Let’s talk protein
Everywhere we turn, we’re told to eat more protein. From store brought protein bars to shakes and now protein water, it seems like we’re surrounded by messages saying we need more. But for most of us do we actually need more?
For the average healthy adult, protein needs are around 0.6–1.0 grams per kilogram of body weight per day - an amount that can easily be met through regular food, no supplements required.
Protein is found in plenty of everyday foods like chicken, red meat, seafood, eggs, dairy products (such as milk, cheese, and yoghurt), tofu, tempeh, and nuts. Including a variety of these foods across your meals and snacks helps you get enough protein, as well as other important nutrients like iron, calcium, and zinc.
Most people who eat a balanced diet—say, some yoghurt or eggs at breakfast, a sandwich with chicken or chickpeas at lunch and a serve of meat, fish or tofu at dinner are already ticking the protein box without even trying.
There are a few situations where protein needs can be a little higher. People living with chronic illness, those who exercise a lot, pregnant or breastfeeding women, children and older adults may benefit from slightly more to help maintain muscle, support recovery, and meet their body’s extra demands.
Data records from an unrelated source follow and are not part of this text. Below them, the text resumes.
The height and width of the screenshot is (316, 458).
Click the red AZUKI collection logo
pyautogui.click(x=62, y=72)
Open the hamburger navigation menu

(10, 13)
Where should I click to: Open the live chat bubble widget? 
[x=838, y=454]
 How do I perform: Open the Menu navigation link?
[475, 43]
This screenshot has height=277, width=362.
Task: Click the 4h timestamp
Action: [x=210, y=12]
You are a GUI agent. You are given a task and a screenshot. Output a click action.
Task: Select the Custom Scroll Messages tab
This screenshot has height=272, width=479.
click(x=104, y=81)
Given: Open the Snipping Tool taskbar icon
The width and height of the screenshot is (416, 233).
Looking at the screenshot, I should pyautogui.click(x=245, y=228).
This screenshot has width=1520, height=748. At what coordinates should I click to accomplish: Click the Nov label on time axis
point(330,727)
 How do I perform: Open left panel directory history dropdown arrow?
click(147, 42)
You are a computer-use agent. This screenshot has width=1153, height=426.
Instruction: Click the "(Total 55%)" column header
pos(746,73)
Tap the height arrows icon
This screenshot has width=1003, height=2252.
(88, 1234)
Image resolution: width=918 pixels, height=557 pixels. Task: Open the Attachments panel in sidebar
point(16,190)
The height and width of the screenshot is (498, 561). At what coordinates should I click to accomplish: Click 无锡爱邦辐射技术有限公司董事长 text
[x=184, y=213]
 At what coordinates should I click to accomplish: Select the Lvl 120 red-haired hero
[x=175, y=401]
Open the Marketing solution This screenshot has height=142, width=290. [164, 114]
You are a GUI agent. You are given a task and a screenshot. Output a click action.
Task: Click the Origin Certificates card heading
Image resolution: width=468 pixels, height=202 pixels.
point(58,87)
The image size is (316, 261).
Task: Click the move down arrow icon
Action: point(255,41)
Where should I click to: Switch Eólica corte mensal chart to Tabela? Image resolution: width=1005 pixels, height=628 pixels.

It’s also important to remember that more isn’t always better. Overdoing protein, especially from supplements or ultra-processed high-protein snacks, can crowd out other foods your body needs, like fruits, vegetables, and whole grains that provide fibre, vitamins, and antioxidants.
So instead of stressing about protein powders or high protein everything, focus on balance. Include a good source of protein at each meal and snack, choose real foods most of the time, and enjoy a variety of colourful foods on your plate. For most of us, that’s all it takes to get the right amount of protein and support a strong and healthy body.